Whatever. The azaleas are gorgeous:

And so are the peonies!

In the Native American Art gallery, I was surprised to see these:

They and I come from practically the same hometown!

I have a lot of feelings about the mounds built by early indigenous peoples, and a deep interest that I developed when I first studied their history with my kids. Mostly, these sites haven't been respected, and I think that's part of the overall genocide attempted on these nations. Spiro Mounds were completely leveled at one point--like, COMPLETELY LEVELED--and Midwestern white dudes nabbed whatever shit they could find that hadn't already been destroyed, popped them into their personal collections so they could be known as Collectors of Prehistoric Indian Artifacts, and we're lucky if this stuff even made it into museums when they died and wasn't stuffed in someone's attic or tossed onto a table in their yard sale, provenance completely erased. Imagine what we could know about these peoples if their artifacts hadn't been scattered and destroyed and hoarded in private collections? That is a SEASHELL up there that they found in Spiro Mounds! In OKLAHOMA! There is a cup literally decorated with pictures of the severed heads of someone's enemies!
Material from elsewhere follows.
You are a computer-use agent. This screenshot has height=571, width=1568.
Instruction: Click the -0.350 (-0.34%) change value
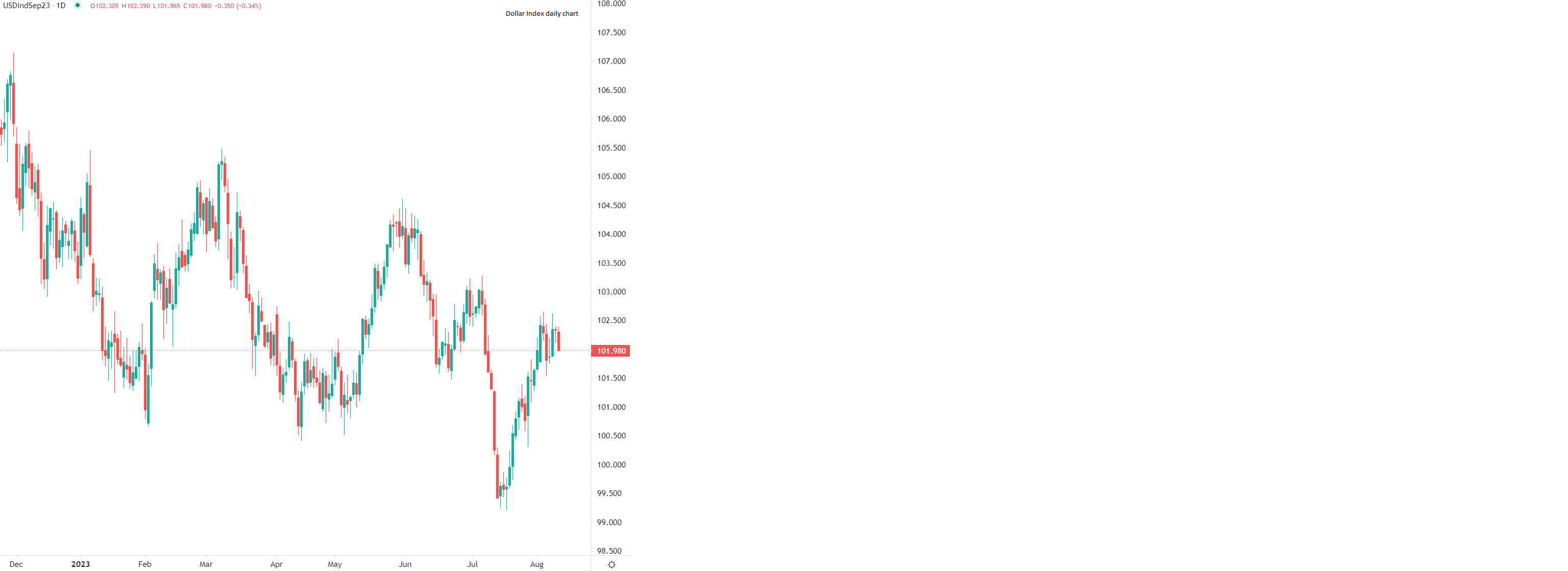[x=239, y=6]

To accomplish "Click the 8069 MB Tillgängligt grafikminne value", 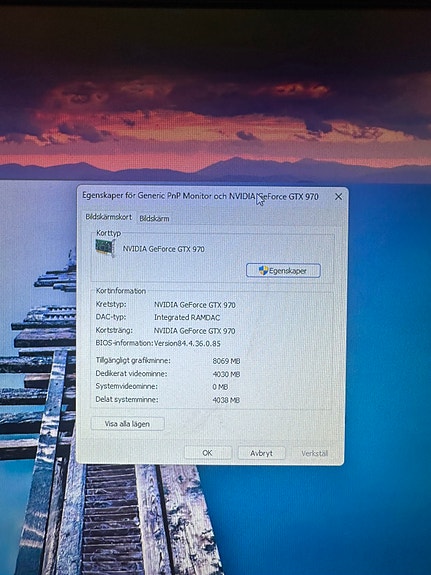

Imagine what we could know if the mounds that they built hadn't been plowed over, looted, bulldozed over, forgotten in someone's weedy back forty? One of the big reasons why the mounds have gotten wrapped up in ideas of Nephilim burial sites and similar crackpot theories is that historically, the crackpot theorists were the ones actually interested in doing research on the mounds, investigating local histories to find them and sneaking onto people's private property to take grainy black-and-white photos of them and doing their independent research on them as best they could without the benefits of an academic community to help out and provide standards and best practices. All of these sites should be lovingly preserved as cultural treasures, and the fact that they're not is just plain racist.

*clears throat uncomfortably, then steps down off of soapbox and scuttles away*

OMG sorry. Look at this Georgia O'Keeffe!
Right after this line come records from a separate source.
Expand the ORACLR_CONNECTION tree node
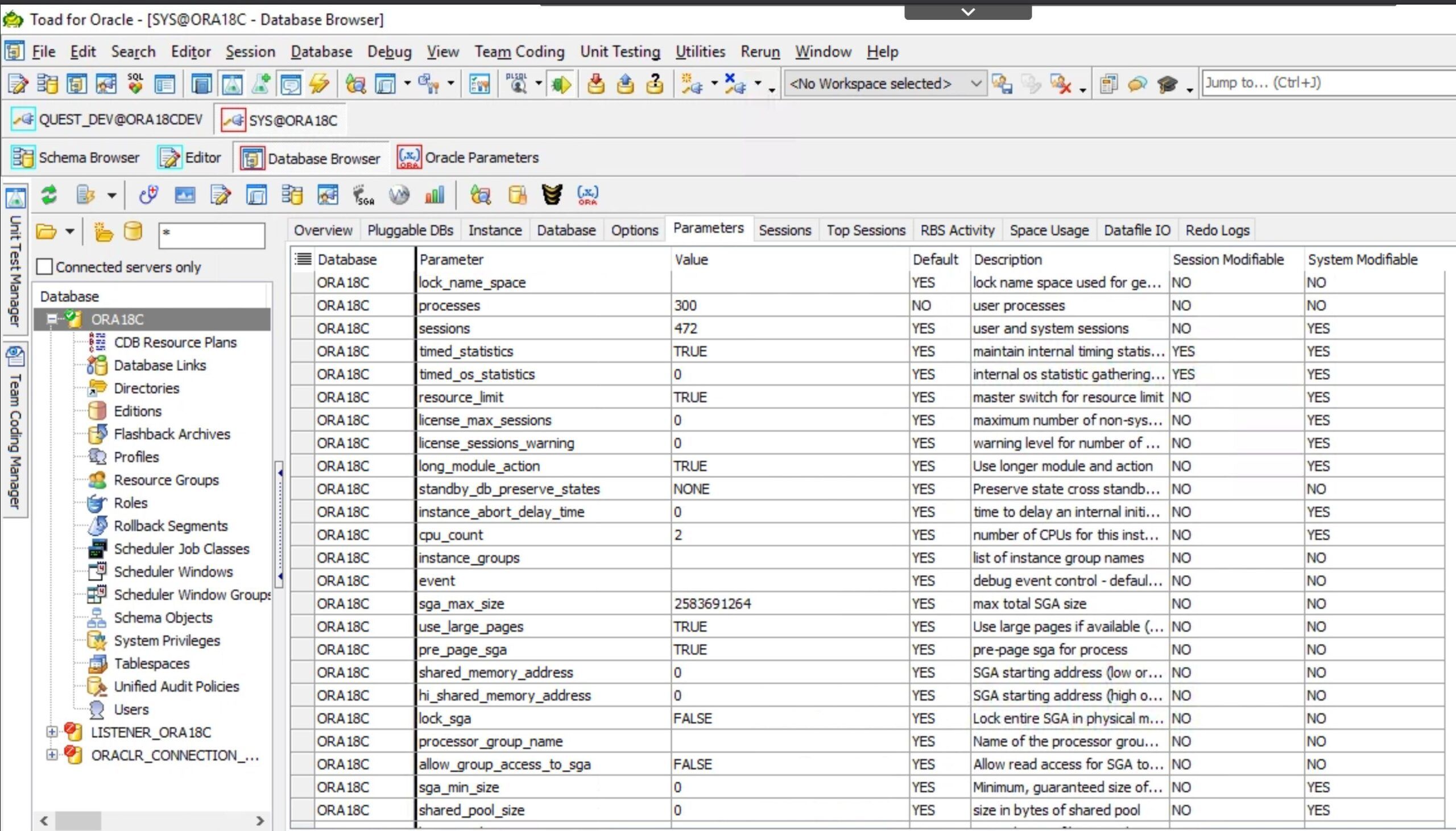coord(52,755)
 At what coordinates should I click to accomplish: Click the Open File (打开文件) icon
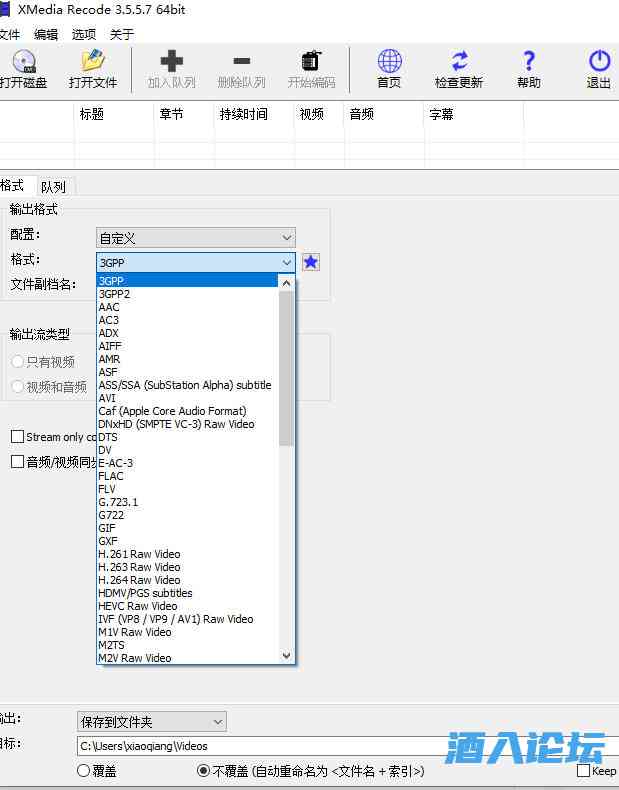point(93,62)
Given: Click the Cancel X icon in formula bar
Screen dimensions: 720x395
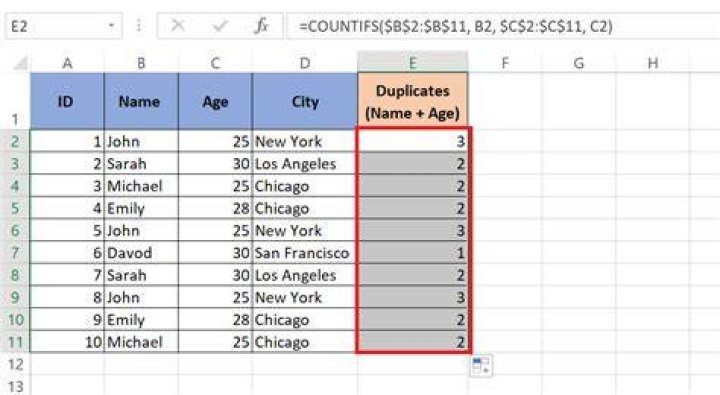Looking at the screenshot, I should click(178, 25).
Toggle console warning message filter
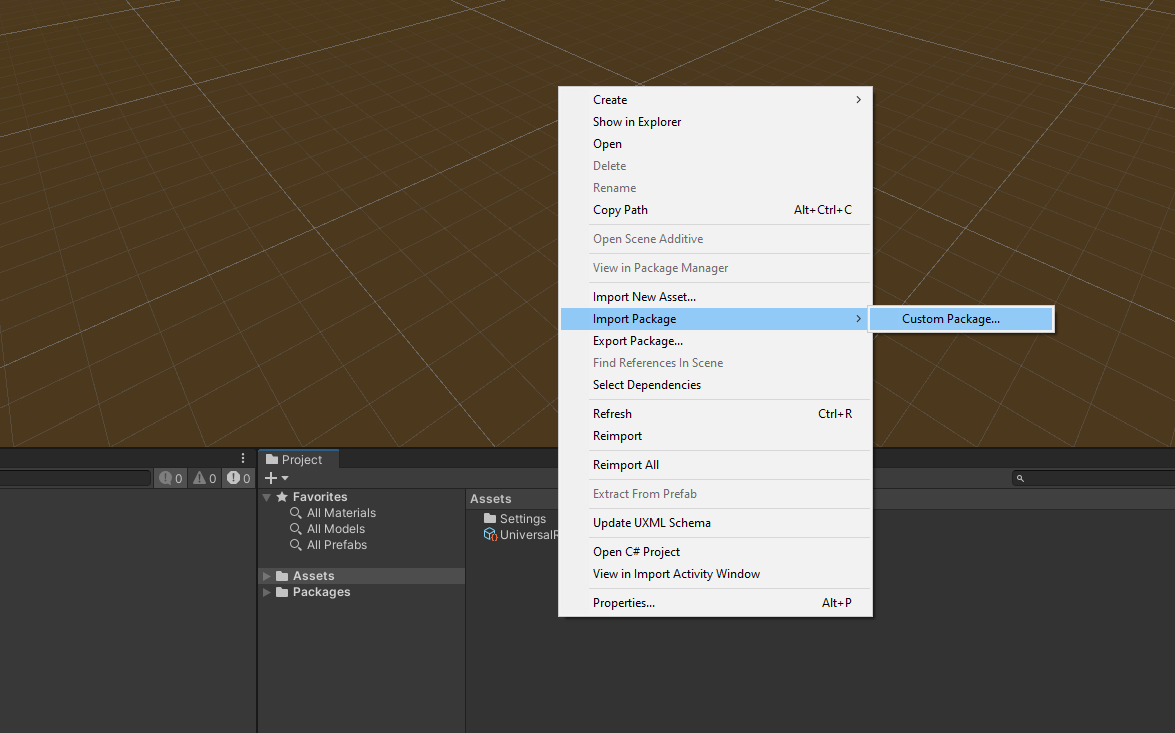The image size is (1175, 733). (205, 478)
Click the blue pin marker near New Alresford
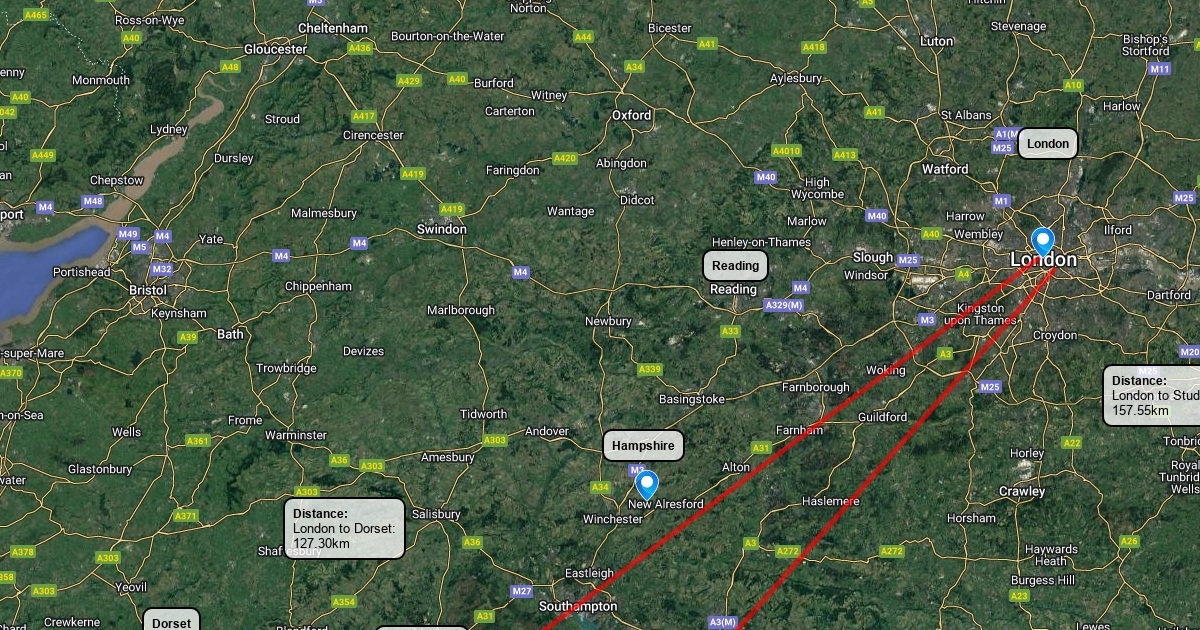 tap(647, 485)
The kids more or less gamely wended their way with me through art--

See that tripwire at the bottom of the photo? The kids and I entertained ourselves endlessly in a discussion of how likely Will was to have stepped back, tripped over it, fallen backwards into the Georgia O'Keeffe painting, ripped a head-sized hole in it, gashed her scalp open on the frame, then fallen to the floor in front of it, screaming, blood everywhere. In that case, Syd and I reckoned we'd probably just scoot and meet up with her at home later.


--and oddities:

On the long drive home through Friday afternoon rush hour traffic, they dove back into their books and screens, shaking off the adventure as yet another Homeschool Day Trip To Please Mom. I filed it away as one more fleetingly magical experience of my last few days ever homeschooling both my daughters together.